# Need a website



## Joshua907 (Jan 16, 2010)

I'd like a website to start uploading a portfolio for my side biz. I live in the Bay Area, Ca. Know anyone, or any good companies? Not looking for anything special, just a couple pages for galleries. Thanks


----------



## ottor (Jan 16, 2010)

I absolutely love SmugMug .. you can check out my site below for examples.. I've managed to make a couple of bucks off of it also.. 

Just purchase yourself a domain name (cheap!) and set it up with Smug... They have great customer service and will answer all of your questions..

just one of the many suggestons you'll receive, Im sure...


----------



## bburzycki (Jan 17, 2010)

I build sites and host - Live in the Bay Area..

What do you want or hit me up offline if you want...

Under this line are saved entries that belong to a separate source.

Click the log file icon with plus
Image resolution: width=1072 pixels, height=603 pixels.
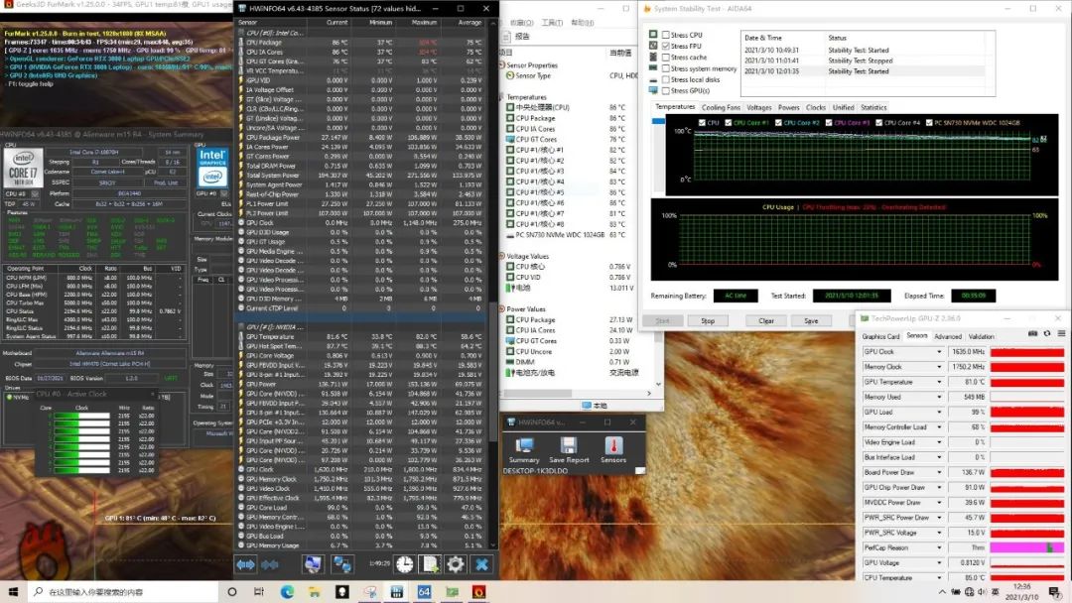point(430,564)
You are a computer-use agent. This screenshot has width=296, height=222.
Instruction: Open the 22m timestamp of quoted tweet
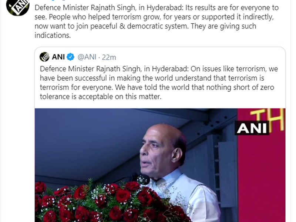pyautogui.click(x=109, y=57)
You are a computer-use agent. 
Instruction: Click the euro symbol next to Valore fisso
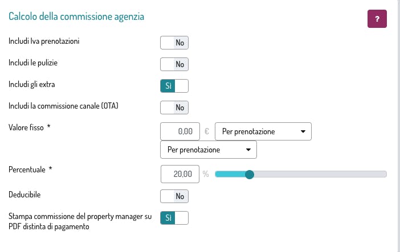click(207, 131)
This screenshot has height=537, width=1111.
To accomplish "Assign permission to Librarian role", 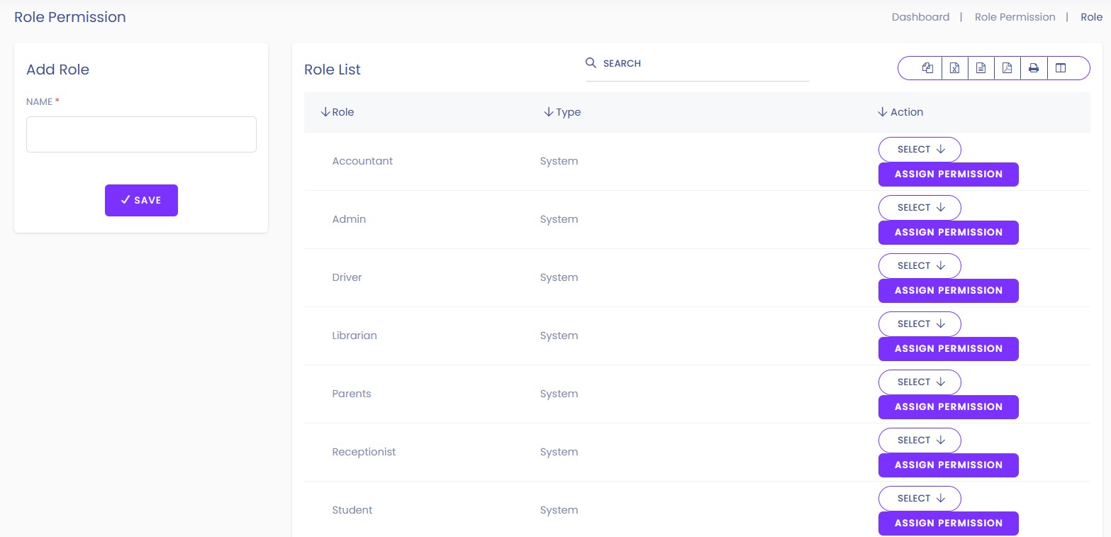I will tap(948, 349).
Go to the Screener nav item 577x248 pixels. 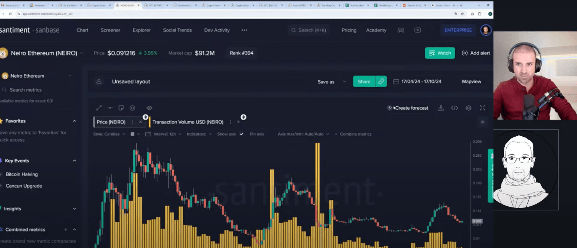coord(110,30)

In many cases a mix of options out there save you money and give you want you want.


----------



## craig (Jan 17, 2010)

Viewbook - Perfect Online Portfolio Websites - Photography Designer Artist Great website platforms; crummy SEO.

Love & Bass


----------



## Chris Cummins (Jan 17, 2010)

You have a lot of choices depending on your budget. Anymore, I'd recommend looking for a portoflio website that has placed a strong emphasis on Search Engine Optimization first and foremost. Next I'd look for portfolio websites that look as professional as possible with Flash and are reasonably easy to update and change as you grow and get better. (No, it's not 2005 anymore, Flash portfolios and SEO can coexist.)

For a good combo of SEO and presentation I'd recommend:
Photoshelter
SmugMug

More pricey options are:
Clickbooq
Livebooks


----------



## edn (Jan 17, 2010)

You might want to check out Zenfolio, they just did a major release which allows you to design your pages. It is a very simple process, and the people at Zenfolio are great. I did the free 14 day trials of both SmugMug and Zenfolio and even though they are both great, the cost of Zenfolio is a little less and to me it was easier to use. I have my site attached here you can check it out....also new updated SEO.

www.etnphotography.com


----------



## sitesires (May 24, 2010)

I own a Web Design company, and have over 60 different image galleries. If you are interested, let me know, I will create you a professional site and I also specialize in SEO.

Catherine
Vice President
SiteSires.com


----------



## Browncoat (May 24, 2010)

Get your own dot com and use WordPress, which is a blogging platform.  The interface is very easy to use and *you* control all the content, not some 3rd party like SmugMug or Zenfolio.  There are tons of themes available, which are also no-brainer installs...including a wide selection of photo/gallery themes.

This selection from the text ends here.